With the focus on maths and computer science, observers might be convinced that the Institute is software oriented. But Dr Lee disagrees. “It’s about everything to do with Big Data and it’s why we have horizontal and vertical focuses. It’s not only about algorithms, it’s also about the systems on which they run; we’ll even be looking at chip design and network interconnects.

”Deep learning is a good example; you need to create a network, then train it. You need mathematical modelling, algorithms, hardware and software skills to solve the problems.”

Pointing out the close relationship between software and hardware, Dr Lee noted that Turing himself was a mathematician, but was involved with the early modelling of computers and had insights into data analysis. “Similarly,” he added, “von Neumann was a mathematician, but developed a computer architecture.”

Although established in 2015, the Institute’s full research programme began in October 2016. “We’ve made good progress on our initial focus areas,” he said. “Like all good scientists, we’re solving challenging problems, but ones that can be solved.

“But progress is not as difficult as some might think. While all academics have core research interests, some can see the value in collaboration and will recognise they can achieve things they couldn’t before.”

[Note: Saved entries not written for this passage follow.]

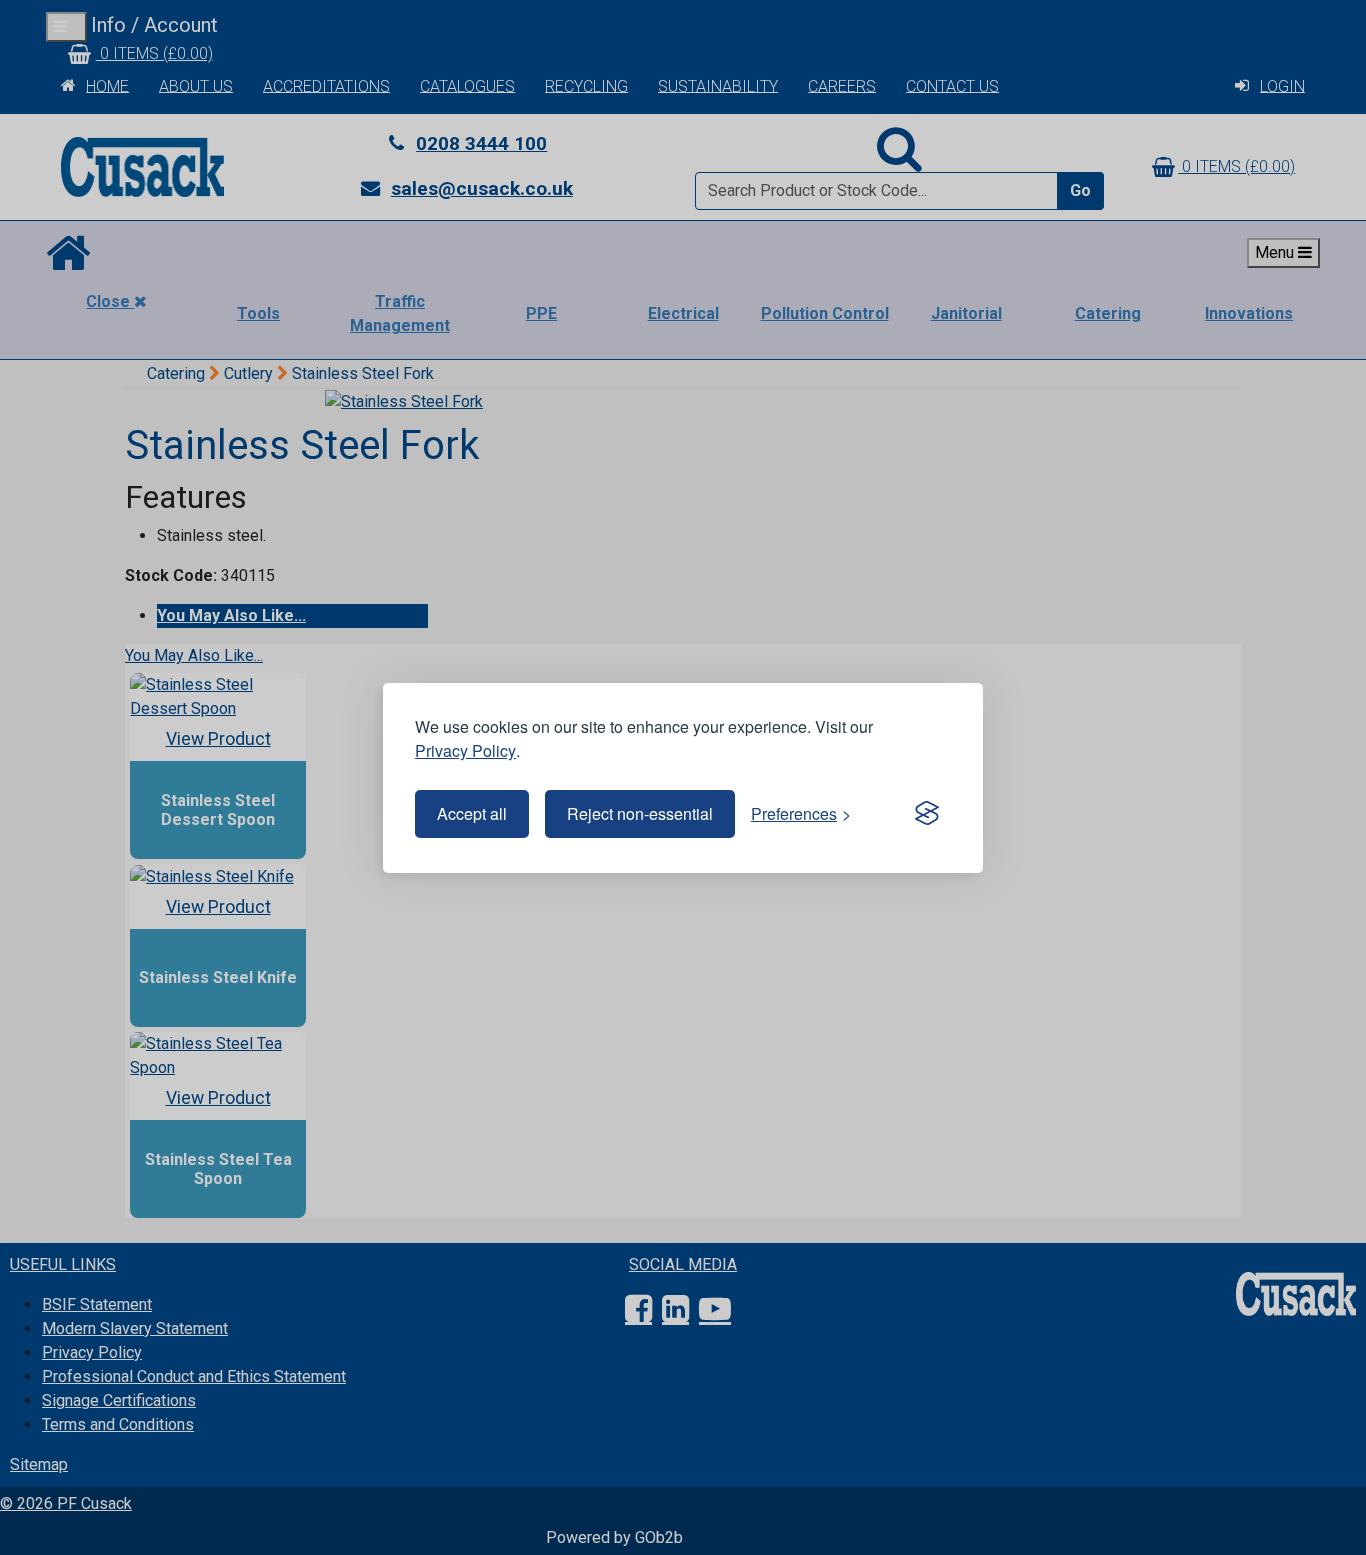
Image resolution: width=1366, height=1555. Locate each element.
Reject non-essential (640, 813)
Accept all (472, 813)
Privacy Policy (465, 750)
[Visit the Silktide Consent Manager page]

While the Institute is endeavouring to ‘hit the ground running’ and solve some immediate problems, Dr Lee said it was still important to keep an eye on the ‘long game’, where fundamental work might need to be done.

So is the UK the leading player in Big Data, as Willetts hoped for? “The UK is a world leader,” Dr Lee agreed. “That’s not to say other countries aren’t paying attention to the topic.

“Big data is almost a revolution,” he concluded, “and the important thing is that it underpins many aspects of the economy. Already, there has been a large scale uptake in the use of Big Data in decision making.”